The stages of denial seem to be denying that something happens, denying that it is a problem, and denying its importance. This is the politest case, assuming it does not collapse into personal attacks during step one. To take last week’s example (now solved), this was an obvious and acknowledged problem including a customer effort to track it, and here we have players announcing that they play on four lag-free servers and maybe you should stop buying K-Mart blue light special computers. When Qaddafi says there are no problems in Libya, I get the motives and delusions in play, but is there some sort of e-peen value to defending the honor of a corporation’s servers?

A recent favorite is a highly rated comment on a flash game that paraphrased to: “Okay, this game isn’t very good, but you should not badmouth it because the guy makes a lot of flash games and many of them are better.”

Some people troll, but you get the sense that some really see themselves as the company’s defenders. They think they are helping. Maybe they believe their own propaganda and think their games are perfectly balanced, lag- and exploit-free utopias, undermined only by an impossible to please playerbase. They at least think you should believe it. They are rude and abusive to people with (potentially legitimate) issues. Do they really think the Alpha Nerd approach works? Maybe that the problems will go away if they can drive away dissenting players?

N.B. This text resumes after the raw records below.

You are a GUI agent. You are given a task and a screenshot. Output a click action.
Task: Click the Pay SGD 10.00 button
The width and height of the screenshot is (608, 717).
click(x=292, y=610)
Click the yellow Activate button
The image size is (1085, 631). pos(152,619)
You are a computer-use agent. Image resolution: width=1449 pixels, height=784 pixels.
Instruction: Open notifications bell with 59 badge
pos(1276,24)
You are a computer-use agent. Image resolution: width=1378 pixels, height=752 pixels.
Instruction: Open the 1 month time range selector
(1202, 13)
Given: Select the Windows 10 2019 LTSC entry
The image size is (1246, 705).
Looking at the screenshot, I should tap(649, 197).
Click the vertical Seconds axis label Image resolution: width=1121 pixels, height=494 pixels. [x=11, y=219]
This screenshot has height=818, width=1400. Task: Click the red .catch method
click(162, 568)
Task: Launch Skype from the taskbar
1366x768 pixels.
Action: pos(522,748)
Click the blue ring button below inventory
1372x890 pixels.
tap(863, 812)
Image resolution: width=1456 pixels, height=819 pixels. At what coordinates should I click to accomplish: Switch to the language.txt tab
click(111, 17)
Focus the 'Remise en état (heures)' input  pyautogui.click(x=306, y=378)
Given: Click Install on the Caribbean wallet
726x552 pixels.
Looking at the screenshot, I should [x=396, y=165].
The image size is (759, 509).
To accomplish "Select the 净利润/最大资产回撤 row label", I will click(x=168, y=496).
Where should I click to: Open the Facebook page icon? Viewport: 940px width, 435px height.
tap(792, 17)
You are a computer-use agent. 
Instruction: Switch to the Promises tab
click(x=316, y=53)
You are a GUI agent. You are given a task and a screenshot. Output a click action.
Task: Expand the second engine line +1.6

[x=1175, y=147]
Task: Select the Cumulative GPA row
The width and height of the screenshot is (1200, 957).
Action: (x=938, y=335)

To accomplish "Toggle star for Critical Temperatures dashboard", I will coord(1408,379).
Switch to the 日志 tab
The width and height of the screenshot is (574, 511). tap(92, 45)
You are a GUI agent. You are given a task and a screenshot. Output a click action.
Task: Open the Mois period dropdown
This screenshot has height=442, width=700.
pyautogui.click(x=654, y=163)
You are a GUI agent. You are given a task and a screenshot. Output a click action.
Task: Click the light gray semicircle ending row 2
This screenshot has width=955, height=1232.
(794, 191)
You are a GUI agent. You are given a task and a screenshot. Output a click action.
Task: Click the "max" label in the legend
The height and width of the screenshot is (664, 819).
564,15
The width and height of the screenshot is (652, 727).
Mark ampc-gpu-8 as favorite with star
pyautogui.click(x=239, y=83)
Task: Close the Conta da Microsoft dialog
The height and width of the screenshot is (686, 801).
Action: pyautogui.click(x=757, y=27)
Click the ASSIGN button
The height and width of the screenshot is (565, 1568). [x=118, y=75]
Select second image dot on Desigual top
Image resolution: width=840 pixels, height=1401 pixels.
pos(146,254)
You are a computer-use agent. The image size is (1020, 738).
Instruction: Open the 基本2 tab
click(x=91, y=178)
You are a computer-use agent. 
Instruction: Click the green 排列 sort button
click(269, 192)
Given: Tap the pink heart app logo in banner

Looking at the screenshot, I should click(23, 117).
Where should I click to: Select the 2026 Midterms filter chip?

I can almost hear Sanya saying, “Stop telling my customers to go back to WoW!”

: Zubon

[GW2] Front Loaded

The thief profession is starting to get pieced together as fans act like archaeologists piecing together what was once whole from fragments offered by GDC ’11 videos. The thief seems pretty well understood being a very mobile, very dangerous, and very squishy class in Guild Wars 2. It can steal skills from enemies, go into a Predator-mode stealth, shadow-step (warp), and so on. It’s a pretty cool profession that seems a little more complex than the other 5 released professions. It has one mechanic though that breaks the rules. It’s weapon skills have the costs front-loaded, which amplifies the risk for each weapon skill activation. But, that seems to be what the thief is all about, the Master of Risk.